This year has been something, hasn’t it? I have done so little fun reading (hence the lack of posting) but I did read enough to do a Top 5!
5. The Handmaid’s Tale by Margaret Atwood
I’m pretty sure that I read this in high school but I couldn’t remember how it ended, so I decided to re-read it. I also snap chatted my rage; the narrative inspired a lot of it.
Atwood gets the paranoia and tension right. She also nails the guilt, I think, of feeling like you didn’t do enough in hindsight to stop bad things from happening.
4. Wool by Hugh Howey
This is a claustrophobic dystopian tale. In a future in which all that is left of humanity lives in an underground bunker, exile is a death sentence and is used as punishment. Exiled folks are put into a suit and given steel wool to clean the outside censors so that those still inside can see a constant live image of the bleak landscape. Many death row inmates swear that they will not clean the censors when they leave and yet, they all do. This tale surprised me with its mystery, the humanity of its characters and ultimately with the horror of how the world came to be like this. It was great, even when it hit a little too close to home.
3. Born a Crime: Stories from a South African Childhood by Trevor Noah
I have a huge crush on Trevor Noah, so you know that I had to read this. Well, listen to it. Noah’s stories are heartwarming and heartbreaking and I loved listening to this audio book (read by the author.) I didn’t know a lot about Noah, outside of what I’ve gleaned from seeing some of his stand up and watching him on the Daily Show so I didn’t know where the story was going and was pleasantly, sobbingly, surprised by the end. If you are at all interested in reading a personal narrative from Apartheid South Africa and the following transition away from apartheid, this isn’t a bad place to start.
2. Whipping Girl: A Transsexual woman on sexism and the scapegoating of femininity by Julia Serano
This collections of essays is sharp and insightful.

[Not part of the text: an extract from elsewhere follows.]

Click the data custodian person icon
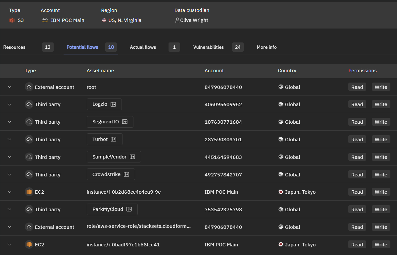Viewport: 397px width, 255px height. (177, 20)
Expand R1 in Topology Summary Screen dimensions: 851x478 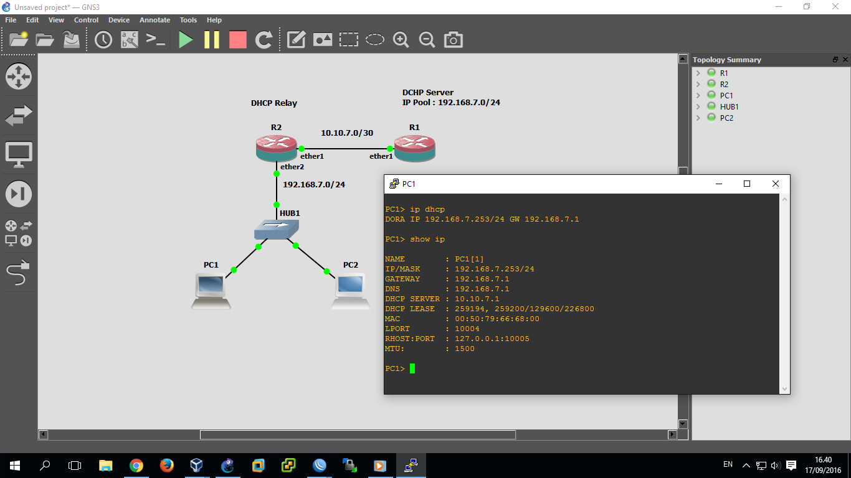pyautogui.click(x=698, y=73)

Serano is a trans woman and a biologist and she brings both of these things to a discussion of femininity and how it is viewed by society. She builds on that and focuses is on how views of femininity shape and have an effect on the public’s opinion of trans women. As a biologist, she addresses many common misconceptions of transness. This collection was great and I am so glad I read it.

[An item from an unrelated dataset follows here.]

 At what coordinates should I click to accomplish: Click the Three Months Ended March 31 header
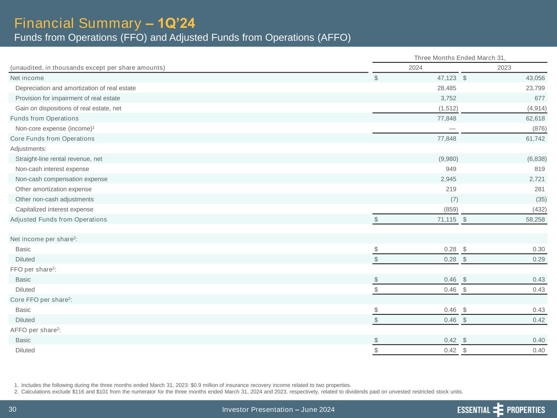pos(460,58)
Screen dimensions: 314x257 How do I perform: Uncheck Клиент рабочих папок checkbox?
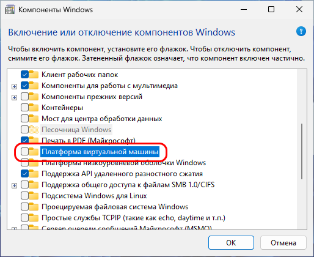click(x=24, y=75)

1. Between the World and Me by Ta-Nehisi Coates
I got this book from the library as an audiobook but then I thought I wanted to actually read it and not have it read to me, so I got it as an ebook. Then, it won the National Book Award and when I didn’t finish it during my loan period from the library, I got put on a stupidly long waiting list. Boring story short, I finally just bought it and two years later I have finished it. I’m glad this book had and still has a long wait list at my library. It is one of the most important things I have read in a long time. I am a numbers person, so I find statistics and well done analyses compelling, but this book really filled in the gaps on race in America that you can’t get from statistics. I know Coates has gotten a lot of shit lately but I’m glad his work is out there. If you’ve not read it, I really recommend it.